In this section, explain what method you have chosen to address the chosen problem. Are you going to be using regression, classification, clustering, topic modeling, collaborative filtering, or a combination of some of these? Describe why this method is suitable for answering your problem.

In [52]:
# I start my methodology with sampling out my complete dataset into 3 parts
# randomly splitted into training data, test, data and validation data.
weights = [.8, .1, .1]
seed = 42

# Division of complete dataset
trainData, valData, testData = labeled_points.randomSplit(weights, seed)
trainData.cache()
valData.cache()
testData.cache()

# Train/test/validate dataset where I exlude reviews with UNKNOWN gender
binaryTrainData, binaryValData, binaryTestData = labeled_points.filter(lambda lp: lp.label != 2).randomSplit(weights, seed)
binaryTrainData.cache()
binaryValData.cache()
binaryTestData.cache()

In [53]:
# Function to display evaluation Metrics for our classifier
from pyspark.mllib.evaluation import MulticlassMetrics
from pyspark.mllib.evaluation import BinaryClassificationMetrics

def evaluate_model(name, model_cls, trainData, testData, **kwargs):
  model = model_cls.train(trainData, **kwargs)
  predictionAndLabels = testData.map(lambda lp: (float(model.predict(lp.features)), lp.label))

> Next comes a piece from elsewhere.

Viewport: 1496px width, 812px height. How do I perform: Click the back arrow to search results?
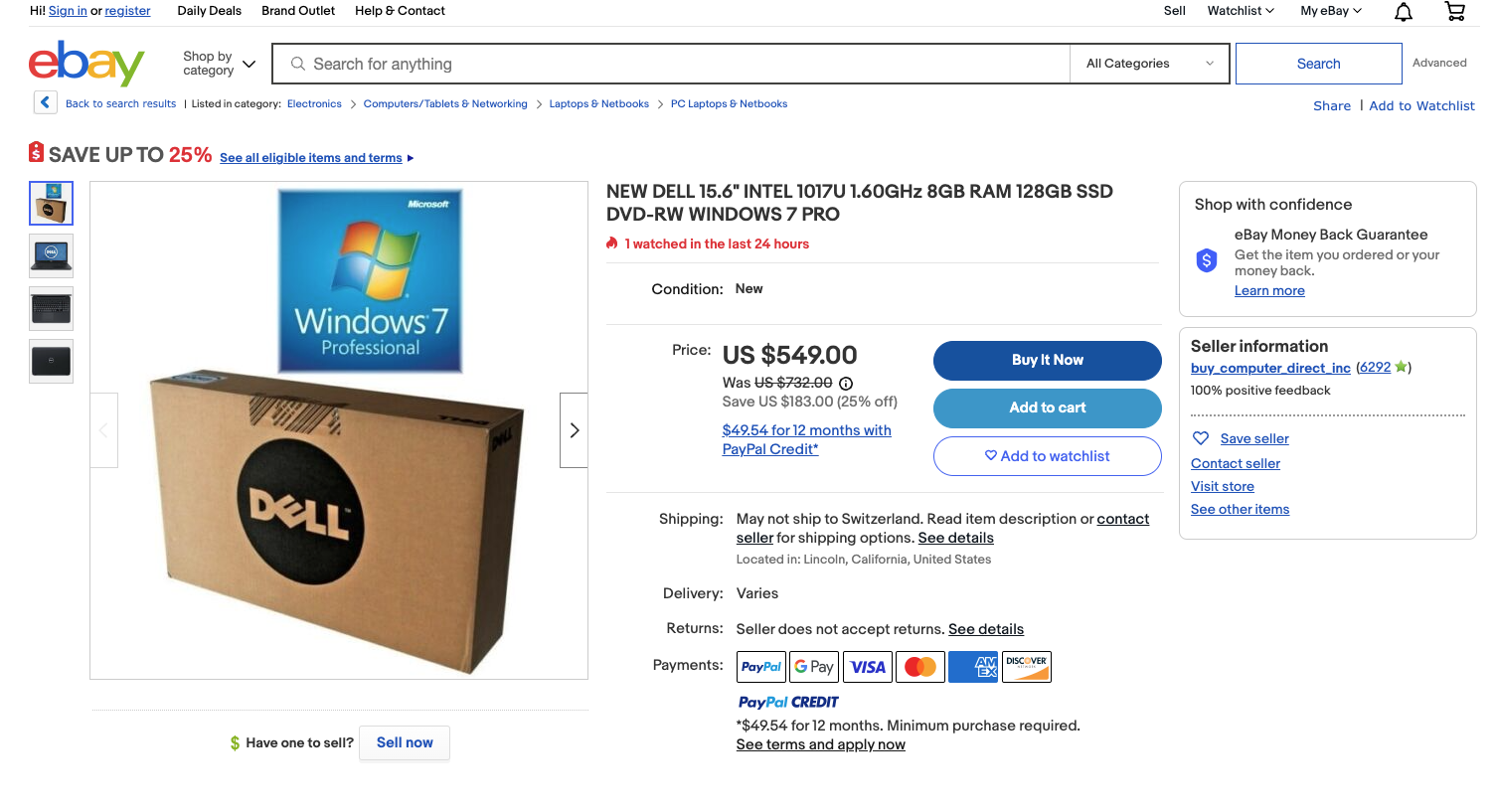pos(45,102)
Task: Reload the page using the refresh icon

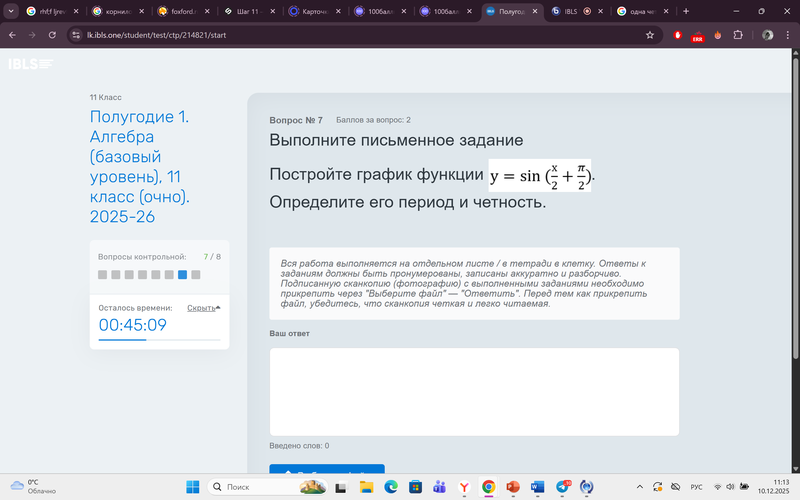Action: coord(55,34)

  # ref: https://spark.apache.org/docs/2.1.0/mllib-evaluation-metrics.html
  print("Summary Stats for model")
  labels = testData.map(lambda lp: lp.label).distinct().collect()
  if len(labels) == 2:
    metrics = BinaryClassificationMetrics(predictionAndLabels)
    print("Area under PR = %s" % metrics.areaUnderPR)
    print("Area under ROC = %s" % metrics.areaUnderROC)
  else:
    metrics = MulticlassMetrics(predictionAndLabels)
    precision = metrics.precision()
    recall = metrics.recall()
    f1Score = metrics.fMeasure()
    print("Precision = %s" % precision)
    print("Recall = %s" % recall)
    print("F1 Score = %s" % f1Score)

    # Statistics by class
    for label in sorted(labels):
      print("Class %s precision = %s" % (label, metrics.precision(label)))
      print("Class %s recall = %s" % (label, metrics.recall(label)))
      print("Class %s F1 Measure = %s" % (label, metrics.fMeasure(label, beta=1.0)))

    # Weighted stats
    print("Weighted recall = %s" % metrics.weightedRecall)
    print("Weighted precision = %s" % metrics.weightedPrecision)
    print("Weighted F(1) Score = %s" % metrics.weightedFMeasure())
    print("Weighted F(0.5) Score = %s" % metrics.weightedFMeasure(beta=0.5))
    print("Weighted false positive rate = %s" % metrics.weightedFalsePositiveRate)
  
  print ("")
  return model, predictionAndLabels

In [54]:
from math import log

# Calculates the value of log loss for a given probabilty and label.
def computeLogLoss(p, y):
    """

    Note:
        log(0) is undefined, so when p is 0 we need to add a small value (epsilon) to it
        and when p is 1 we need to subtract a small value (epsilon) from it.

    Args:
        p (float): A probabilty between 0 and 1.
        y (int): A label.  Takes on the values 0 and 1.

    Returns:
        float: The log loss value.
    """
    epsilon = 10e-12
    
    if p == 0:
      p = p + epsilon
    if p == 1:
      p = p - epsilon
    
    if y == 1:
      logLoss = -log(p)
    else:
      logLoss = -log(1-p)
      
    return logLoss

# Function to get raw predictions from a model. These are used to compute log loss
# and plot ROC graphs.
def get_raw_predictions(model, data):
  threshold = model.threshold
  model.clearThreshold()
  
  # Force RDD to evaluate
  rawPredictionsAndLabels = data.map(lambda lp: (float(model.predict(lp.features)), lp.label))
  rawPredictionsAndLabels.count()
  rawPredictionsAndLabels.cache()
  
  model.setThreshold(threshold)
  return rawPredictionsAndLabels

# Function to print some basic stats about model predictions.
def print_stats(model, valData):
  predictionsAndLabels = valData.map(lambda lp: (float(model.predict(lp.features)), lp.label))
  accuracy = predictionsAndLabels.map(lambda (pred, label): pred == label).mean()
  
  rawPredictionsAndLabel = get_raw_predictions(model, valData)
  logLoss = rawPredictionsAndLabel.map(lambda (pred, label): computeLogLoss(pred, label)).mean()
  print "LogLoss: {} Accuracy: {}".format(logLoss, accuracy)
  return logLoss, accuracy

In [55]:
# Function to plot ROC curves for our selected model and on the selected dataset.
def plot_roc(model, valData):
  rawPredictionsAndLabels = get_raw_predictions(model, valData)
  labelsAndWeights = rawPredictionsAndLabels.map(lambda (pred, label): (label, pred)).collect()
  labelsAndWeights.sort(key=lambda (k, v): v, reverse=True)
  labelsByWeight = np.array([k for (k, v) in labelsAndWeights])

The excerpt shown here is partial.